Android apps that carry built-in adverts, which account for most of the free ones, could be putting users’ privacy and security at risk. This is the finding of a new study by researchers from North Carolina State University in the US.
Its team looked at 100,000 apps on the official Android Market (now called Google Play) between March and May 2011. More than half contained “ad libraries” that retrieve ads from remote servers to display on handsets. These ads can be supplied by Google or other third parties.
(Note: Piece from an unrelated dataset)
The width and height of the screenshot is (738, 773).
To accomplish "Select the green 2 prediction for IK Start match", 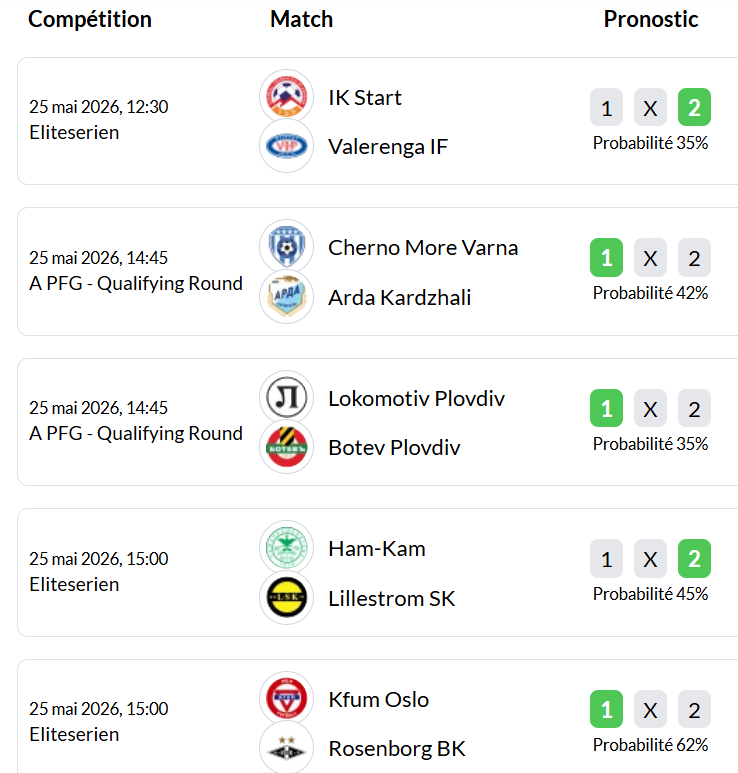I will coord(694,107).
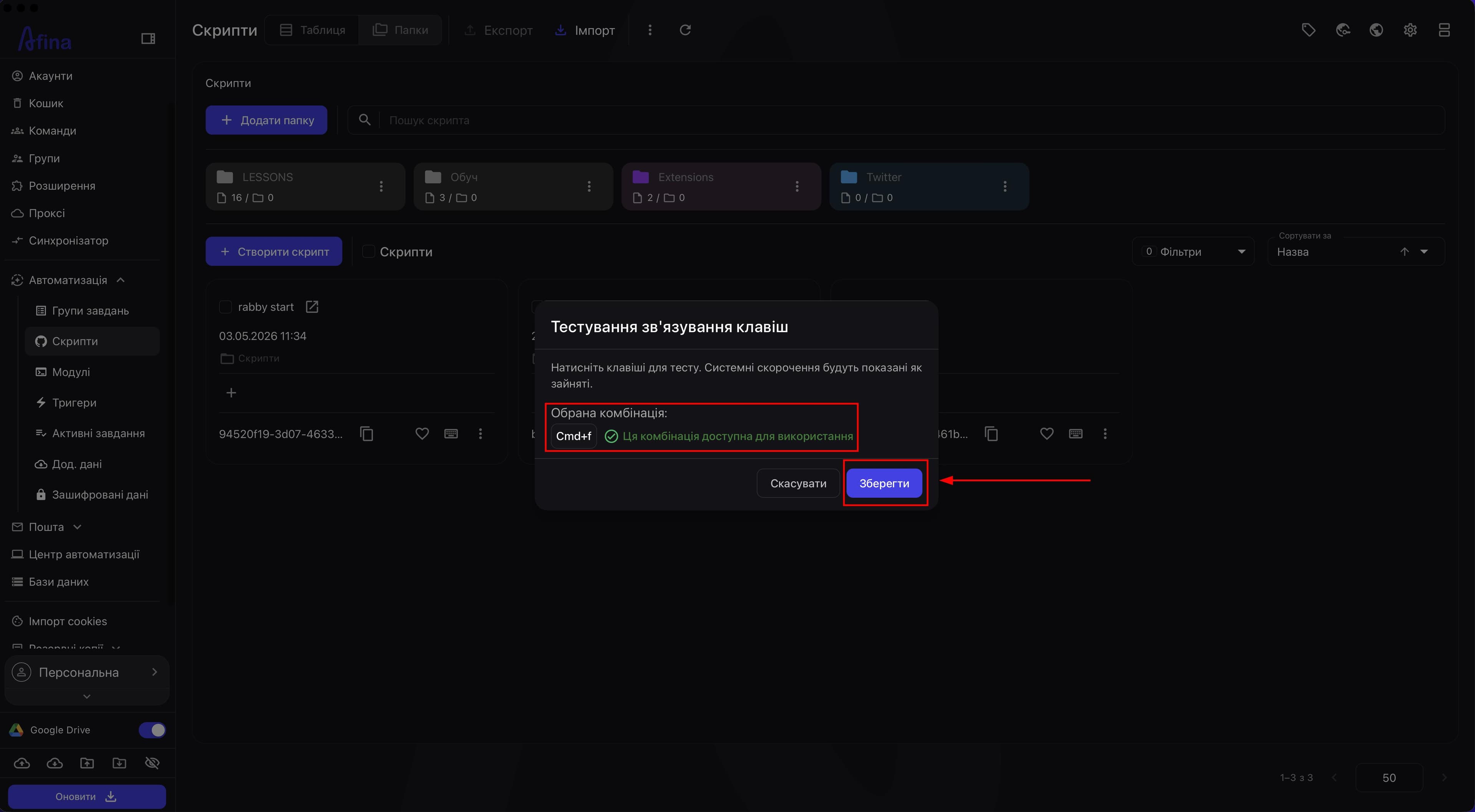Click the hide eye-slash icon in bottom sidebar
Image resolution: width=1475 pixels, height=812 pixels.
(x=152, y=763)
However the ad libraries use the same set of permissions granted when you download and run an app.
The researchers found that 297 of the apps it studied included what they call “aggressive ad libraries”, which can download and run code from remote servers.
More than 48,000 of the apps could track user locations by GPS. Others could access core information such as call logs, stored phone numbers and a list of every installed app on the device.
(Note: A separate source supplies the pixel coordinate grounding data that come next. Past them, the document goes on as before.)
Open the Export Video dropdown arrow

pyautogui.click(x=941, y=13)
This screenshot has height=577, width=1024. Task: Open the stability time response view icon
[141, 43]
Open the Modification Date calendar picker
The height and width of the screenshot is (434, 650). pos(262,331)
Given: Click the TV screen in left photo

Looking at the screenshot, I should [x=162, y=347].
This initial report doesn’t name examples of problematic apps and, in fact, most apps themselves are harmless. But handing over this access to potentially unknown third parties raises obvious concerns. The study describes the aggressive ad libraries in particular as using an “unsafe mechanism” that could be exploited by hackers to bypass existing Android security.
The BGR website quotes Dr Xuxian Jiang, an assistant professor of computer science at NC State and co-author of a paper explaining the work: “Running code downloaded from the internet is problematic because the code could be anything. For example, it could potentially launch a ‘root exploit’ attack to take control of your phone, as demonstrated in a recently discovered piece of Android malware called RootSmart.”
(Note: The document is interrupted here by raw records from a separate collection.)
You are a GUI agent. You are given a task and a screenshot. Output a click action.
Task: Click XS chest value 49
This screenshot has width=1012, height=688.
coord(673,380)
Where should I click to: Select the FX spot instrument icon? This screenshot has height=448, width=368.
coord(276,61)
The study encompassed Android but it may not be isolated to that system.
“To limit exposure to these risks, we need to isolate ad libraries from apps and make sure they don’t have the same permissions,” says Jiang. “The current model of directly embedding ad libraries in mobile apps does make it convenient for app developers, but also fundamentally introduces privacy and security risks. The best solution would be for Google, Apple and other mobile platform providers to take the lead in providing effective ad-isolation mechanisms.”
Whether measures such as rooting your phone and using an ad-blocker can completely protect you from these vulnerabilities is something the boffins may be able to explain in more detail. The research paper will be presented on 17 April at the Fifth ACM Conference on Security and Privacy in Wireless and Mobile Networks in Tucson.
It’s not a good time for the free apps market. Another recent report claimed that ad-based apps also consume more battery power.
Although we all love free stuff, maybe more of us should just save up the pennies and actually pay for the full pro versions?